BEGIN Data extracts

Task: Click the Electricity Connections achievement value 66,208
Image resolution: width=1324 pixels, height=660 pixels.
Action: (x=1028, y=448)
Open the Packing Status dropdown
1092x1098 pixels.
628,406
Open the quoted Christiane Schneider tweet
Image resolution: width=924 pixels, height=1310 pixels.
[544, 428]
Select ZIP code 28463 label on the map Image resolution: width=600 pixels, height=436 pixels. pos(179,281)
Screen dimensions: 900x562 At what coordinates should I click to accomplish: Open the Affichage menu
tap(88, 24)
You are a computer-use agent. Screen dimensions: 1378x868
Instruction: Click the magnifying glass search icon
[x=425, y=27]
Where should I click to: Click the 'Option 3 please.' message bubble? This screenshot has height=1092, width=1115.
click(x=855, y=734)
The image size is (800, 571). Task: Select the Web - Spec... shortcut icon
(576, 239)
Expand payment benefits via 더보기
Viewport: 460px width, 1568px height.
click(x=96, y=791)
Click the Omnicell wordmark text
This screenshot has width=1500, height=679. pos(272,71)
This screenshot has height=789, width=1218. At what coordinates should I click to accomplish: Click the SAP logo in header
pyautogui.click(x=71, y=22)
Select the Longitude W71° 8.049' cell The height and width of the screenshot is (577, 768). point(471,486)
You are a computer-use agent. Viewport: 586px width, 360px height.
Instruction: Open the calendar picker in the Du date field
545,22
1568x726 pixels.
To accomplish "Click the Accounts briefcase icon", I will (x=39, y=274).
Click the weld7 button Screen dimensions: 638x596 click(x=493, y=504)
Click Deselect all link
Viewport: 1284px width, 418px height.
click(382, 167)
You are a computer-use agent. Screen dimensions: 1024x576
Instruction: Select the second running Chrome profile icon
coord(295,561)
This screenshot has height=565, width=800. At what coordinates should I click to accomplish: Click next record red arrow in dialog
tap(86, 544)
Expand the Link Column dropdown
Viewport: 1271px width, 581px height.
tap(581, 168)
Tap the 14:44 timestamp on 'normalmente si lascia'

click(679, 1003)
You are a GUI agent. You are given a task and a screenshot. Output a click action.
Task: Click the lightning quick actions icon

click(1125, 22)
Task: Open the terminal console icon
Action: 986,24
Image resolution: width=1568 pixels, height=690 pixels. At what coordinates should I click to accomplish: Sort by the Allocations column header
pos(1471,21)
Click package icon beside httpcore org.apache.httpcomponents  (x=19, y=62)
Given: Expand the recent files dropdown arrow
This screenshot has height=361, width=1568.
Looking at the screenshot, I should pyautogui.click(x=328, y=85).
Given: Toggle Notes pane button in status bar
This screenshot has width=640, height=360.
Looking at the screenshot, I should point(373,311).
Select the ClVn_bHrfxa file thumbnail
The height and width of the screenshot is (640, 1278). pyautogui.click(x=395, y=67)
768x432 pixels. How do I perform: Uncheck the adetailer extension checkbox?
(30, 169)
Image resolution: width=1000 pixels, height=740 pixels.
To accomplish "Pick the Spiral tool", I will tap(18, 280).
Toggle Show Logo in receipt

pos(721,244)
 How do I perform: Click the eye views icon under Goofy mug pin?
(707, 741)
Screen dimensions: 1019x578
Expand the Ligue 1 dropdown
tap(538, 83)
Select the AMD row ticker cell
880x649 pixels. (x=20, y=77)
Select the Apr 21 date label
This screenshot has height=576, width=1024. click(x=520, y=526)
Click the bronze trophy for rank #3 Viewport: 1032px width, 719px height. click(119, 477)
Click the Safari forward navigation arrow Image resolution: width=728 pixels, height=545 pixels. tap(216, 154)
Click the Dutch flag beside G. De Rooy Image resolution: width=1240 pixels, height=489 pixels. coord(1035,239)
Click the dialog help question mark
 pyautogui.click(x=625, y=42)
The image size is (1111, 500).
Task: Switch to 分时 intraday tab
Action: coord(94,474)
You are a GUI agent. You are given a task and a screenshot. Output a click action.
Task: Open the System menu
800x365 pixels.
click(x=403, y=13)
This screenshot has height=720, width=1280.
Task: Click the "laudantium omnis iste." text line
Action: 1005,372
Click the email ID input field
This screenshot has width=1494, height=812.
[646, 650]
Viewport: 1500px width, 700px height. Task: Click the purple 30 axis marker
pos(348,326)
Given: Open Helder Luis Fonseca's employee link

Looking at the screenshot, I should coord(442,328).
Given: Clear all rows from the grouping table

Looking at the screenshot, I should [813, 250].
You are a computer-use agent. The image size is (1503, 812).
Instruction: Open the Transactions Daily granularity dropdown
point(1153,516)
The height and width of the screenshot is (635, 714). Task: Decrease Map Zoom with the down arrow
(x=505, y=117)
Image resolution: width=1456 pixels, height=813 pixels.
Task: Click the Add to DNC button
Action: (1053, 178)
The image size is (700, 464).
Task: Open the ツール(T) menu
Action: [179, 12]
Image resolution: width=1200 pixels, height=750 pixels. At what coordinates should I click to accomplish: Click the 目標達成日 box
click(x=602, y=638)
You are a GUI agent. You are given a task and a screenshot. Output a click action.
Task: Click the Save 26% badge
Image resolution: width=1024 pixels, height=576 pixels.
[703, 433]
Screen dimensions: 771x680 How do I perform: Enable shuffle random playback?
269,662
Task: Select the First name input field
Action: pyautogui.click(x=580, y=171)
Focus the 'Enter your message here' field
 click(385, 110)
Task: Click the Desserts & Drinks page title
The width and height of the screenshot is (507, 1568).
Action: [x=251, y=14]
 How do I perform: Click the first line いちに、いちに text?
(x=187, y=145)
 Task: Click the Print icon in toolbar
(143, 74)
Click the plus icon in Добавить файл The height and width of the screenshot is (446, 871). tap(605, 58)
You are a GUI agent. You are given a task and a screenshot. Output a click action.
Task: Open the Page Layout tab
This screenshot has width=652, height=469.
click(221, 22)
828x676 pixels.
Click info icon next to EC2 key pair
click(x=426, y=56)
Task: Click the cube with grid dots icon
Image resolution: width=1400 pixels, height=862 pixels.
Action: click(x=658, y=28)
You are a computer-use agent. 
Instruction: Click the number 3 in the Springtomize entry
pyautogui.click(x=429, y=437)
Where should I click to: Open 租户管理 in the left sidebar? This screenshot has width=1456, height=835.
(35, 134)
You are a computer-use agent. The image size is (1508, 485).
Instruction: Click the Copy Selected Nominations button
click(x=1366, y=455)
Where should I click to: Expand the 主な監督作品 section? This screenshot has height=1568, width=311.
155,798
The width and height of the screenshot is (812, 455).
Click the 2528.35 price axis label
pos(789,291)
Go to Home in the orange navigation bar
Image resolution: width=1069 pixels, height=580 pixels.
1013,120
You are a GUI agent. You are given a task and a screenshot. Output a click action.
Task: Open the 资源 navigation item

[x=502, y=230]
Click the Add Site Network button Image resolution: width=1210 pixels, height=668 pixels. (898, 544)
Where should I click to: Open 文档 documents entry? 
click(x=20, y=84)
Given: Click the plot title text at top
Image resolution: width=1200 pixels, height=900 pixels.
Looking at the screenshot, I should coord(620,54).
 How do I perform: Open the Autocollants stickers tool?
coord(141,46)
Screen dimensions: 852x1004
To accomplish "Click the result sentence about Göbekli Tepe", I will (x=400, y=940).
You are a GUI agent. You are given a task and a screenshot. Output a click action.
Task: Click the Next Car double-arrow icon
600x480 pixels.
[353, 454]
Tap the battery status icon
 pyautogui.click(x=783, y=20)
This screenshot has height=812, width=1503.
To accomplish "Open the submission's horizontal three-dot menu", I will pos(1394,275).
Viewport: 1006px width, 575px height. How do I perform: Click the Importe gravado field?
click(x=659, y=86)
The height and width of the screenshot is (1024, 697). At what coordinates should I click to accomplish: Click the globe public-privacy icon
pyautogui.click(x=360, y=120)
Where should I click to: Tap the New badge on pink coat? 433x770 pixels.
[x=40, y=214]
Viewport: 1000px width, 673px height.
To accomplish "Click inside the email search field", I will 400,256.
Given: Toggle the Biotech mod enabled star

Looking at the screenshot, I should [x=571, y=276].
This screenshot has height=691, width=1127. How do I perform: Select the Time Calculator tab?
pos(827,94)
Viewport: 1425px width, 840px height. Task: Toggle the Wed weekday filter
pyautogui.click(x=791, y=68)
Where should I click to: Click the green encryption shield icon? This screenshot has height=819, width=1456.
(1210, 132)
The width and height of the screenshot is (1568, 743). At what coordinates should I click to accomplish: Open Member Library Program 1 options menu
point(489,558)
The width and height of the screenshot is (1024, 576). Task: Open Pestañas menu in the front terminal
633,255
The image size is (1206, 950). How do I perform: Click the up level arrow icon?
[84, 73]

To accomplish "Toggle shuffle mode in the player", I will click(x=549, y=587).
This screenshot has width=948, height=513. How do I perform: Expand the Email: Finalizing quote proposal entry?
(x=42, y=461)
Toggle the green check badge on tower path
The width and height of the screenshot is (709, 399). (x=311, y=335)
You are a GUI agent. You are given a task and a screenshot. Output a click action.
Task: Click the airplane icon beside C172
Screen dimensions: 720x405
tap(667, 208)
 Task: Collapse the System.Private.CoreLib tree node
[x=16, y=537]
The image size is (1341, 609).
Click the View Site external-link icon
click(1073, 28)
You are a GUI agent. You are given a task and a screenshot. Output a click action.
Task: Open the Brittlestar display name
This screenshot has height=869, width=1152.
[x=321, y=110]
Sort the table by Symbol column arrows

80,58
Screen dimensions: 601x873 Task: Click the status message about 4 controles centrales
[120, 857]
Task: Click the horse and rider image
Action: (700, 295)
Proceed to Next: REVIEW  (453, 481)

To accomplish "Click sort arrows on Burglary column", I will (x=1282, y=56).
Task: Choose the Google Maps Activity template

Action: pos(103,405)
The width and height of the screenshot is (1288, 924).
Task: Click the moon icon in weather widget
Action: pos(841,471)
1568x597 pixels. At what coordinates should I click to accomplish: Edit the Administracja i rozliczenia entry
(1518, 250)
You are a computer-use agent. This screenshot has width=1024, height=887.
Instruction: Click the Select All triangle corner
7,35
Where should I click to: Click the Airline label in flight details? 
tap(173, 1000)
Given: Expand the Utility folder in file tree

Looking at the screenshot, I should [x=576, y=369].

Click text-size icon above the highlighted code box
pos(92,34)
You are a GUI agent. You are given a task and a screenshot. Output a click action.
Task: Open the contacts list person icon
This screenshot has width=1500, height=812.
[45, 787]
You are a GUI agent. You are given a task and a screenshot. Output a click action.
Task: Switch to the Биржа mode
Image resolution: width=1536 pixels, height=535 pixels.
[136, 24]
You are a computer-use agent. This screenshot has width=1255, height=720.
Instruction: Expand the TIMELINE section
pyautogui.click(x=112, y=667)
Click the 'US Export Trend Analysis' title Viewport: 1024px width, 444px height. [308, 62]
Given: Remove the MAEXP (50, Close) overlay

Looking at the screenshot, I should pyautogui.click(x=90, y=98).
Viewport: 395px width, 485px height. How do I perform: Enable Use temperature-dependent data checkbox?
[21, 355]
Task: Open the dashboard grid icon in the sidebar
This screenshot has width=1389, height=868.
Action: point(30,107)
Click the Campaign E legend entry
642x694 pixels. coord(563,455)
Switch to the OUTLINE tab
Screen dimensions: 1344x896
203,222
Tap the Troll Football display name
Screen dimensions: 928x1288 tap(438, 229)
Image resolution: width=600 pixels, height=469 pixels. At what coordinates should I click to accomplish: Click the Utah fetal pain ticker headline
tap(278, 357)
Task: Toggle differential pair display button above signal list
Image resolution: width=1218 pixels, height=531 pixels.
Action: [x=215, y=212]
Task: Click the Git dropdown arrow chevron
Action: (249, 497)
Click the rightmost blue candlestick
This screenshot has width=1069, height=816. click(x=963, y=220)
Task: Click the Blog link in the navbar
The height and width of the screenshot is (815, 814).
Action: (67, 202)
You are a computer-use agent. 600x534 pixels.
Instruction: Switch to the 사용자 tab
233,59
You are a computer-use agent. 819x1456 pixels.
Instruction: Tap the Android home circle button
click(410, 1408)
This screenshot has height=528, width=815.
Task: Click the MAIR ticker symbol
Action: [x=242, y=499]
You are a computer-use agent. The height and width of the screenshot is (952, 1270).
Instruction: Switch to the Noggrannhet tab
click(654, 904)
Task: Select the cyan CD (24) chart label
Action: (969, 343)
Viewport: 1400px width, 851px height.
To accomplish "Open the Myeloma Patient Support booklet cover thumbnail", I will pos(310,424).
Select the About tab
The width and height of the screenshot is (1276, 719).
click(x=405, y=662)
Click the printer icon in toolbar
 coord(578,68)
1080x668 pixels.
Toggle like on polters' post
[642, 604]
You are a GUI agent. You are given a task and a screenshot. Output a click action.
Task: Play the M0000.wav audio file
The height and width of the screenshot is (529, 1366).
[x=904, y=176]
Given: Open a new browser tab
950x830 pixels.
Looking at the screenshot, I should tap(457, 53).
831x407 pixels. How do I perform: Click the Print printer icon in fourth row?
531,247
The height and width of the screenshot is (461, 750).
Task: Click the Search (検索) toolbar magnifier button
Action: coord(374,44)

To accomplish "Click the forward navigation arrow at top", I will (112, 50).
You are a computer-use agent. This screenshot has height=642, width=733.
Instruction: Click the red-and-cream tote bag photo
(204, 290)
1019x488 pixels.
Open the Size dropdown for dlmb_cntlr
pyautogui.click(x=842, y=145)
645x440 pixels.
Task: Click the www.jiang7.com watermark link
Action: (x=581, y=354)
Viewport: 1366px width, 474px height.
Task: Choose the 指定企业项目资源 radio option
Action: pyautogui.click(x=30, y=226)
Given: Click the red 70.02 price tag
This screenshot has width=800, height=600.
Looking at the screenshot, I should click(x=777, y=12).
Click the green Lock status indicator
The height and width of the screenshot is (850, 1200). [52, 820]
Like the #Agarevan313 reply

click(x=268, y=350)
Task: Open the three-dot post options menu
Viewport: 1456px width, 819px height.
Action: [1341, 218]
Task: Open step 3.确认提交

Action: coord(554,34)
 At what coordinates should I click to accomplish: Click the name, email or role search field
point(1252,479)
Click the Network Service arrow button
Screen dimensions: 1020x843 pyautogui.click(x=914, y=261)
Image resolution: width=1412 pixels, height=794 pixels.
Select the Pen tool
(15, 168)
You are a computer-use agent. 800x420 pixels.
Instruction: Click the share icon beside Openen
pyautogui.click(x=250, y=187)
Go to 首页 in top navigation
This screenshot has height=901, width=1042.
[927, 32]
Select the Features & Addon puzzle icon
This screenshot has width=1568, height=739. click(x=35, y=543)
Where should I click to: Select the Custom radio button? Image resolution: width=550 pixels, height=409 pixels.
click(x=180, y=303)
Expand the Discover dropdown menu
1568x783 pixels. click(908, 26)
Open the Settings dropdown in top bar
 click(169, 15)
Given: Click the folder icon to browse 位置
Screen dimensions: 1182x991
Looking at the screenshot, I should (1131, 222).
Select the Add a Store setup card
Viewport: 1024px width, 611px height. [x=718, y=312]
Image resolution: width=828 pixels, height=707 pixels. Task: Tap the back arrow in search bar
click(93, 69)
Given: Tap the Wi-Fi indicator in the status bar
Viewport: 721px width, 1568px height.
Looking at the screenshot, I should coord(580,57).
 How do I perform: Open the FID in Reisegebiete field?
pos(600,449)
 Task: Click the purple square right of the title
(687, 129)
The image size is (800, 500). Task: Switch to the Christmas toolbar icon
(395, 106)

END Data extracts

» Task directions:
Take the entries above and copy out all lines with the string "mode".

» Task result:
To accomplish "Toggle shuffle mode in the player", I will click(x=549, y=587).
Task: Switch to the Биржа mode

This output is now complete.